Bugtraq mailing list archives

Re: SSH & xauth


From: peter () NETPLEX COM AU (Peter Wemm)
Date: Wed, 1 Mar 2000 13:08:44 +0800


Robert Watson wrote:

I.e., suppose you distributed a single identity.pub to a number of hosts
as authorized_key to log in.  Suppose you make use of ssh-agent, and
ssh-add, to cache the keying material for use.  Now suppose one of those
hosts is compromised--for the lifetime of your ssh connection, the cracker
of the compromised host can log into any account on the other hosts using
that authorized_keys.

If we're switching to a model where X11 forwarding is disabled by default
on the client, we should also consider disabling agent forwarding, which
can present a similar and significant risk.

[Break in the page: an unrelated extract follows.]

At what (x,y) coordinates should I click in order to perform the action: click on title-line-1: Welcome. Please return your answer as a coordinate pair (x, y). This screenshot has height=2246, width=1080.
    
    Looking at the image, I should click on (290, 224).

A better and far safer way is to modify ssh-agent so that you have an active
local unix domain socket to it or something and have a foreground "monitor"
program that is required to manually authorize the use of the agent.

I had something hacked up a while back that did just this.  It sat in an xterm
in a loop and it would beep several times when an authentication request came
in via the tunnel and would prompt you for an ack/nak for the request.

So, when you used the ssh agent you would get a few beeps and everything would
pause while waiting for the ack.  Once you OK'ed it, things would continue.

The risk is that somebody could wait for you to attempt to use the tunnel and
insert a hostile authentication request into the tunnel and you'd ack that
instead, but you'd wise up to that pretty quickly when things didn't work or you
got a duplicate request or things hung or whatever.  By then it may be too late
but at least you've been immediately alerted to the problem.  I didn't
see an easy way to identify the origin of an authentication challenge.

It complicated the code somewhat and I was never entirely happy with it.  I
don't think I've got the code around now, I suspect I hacked it up in one
of the FreeBSD ports work areas and later deleted it as part of a mass
cleanup.:-(  It shouldn't be too hard to duplicate though.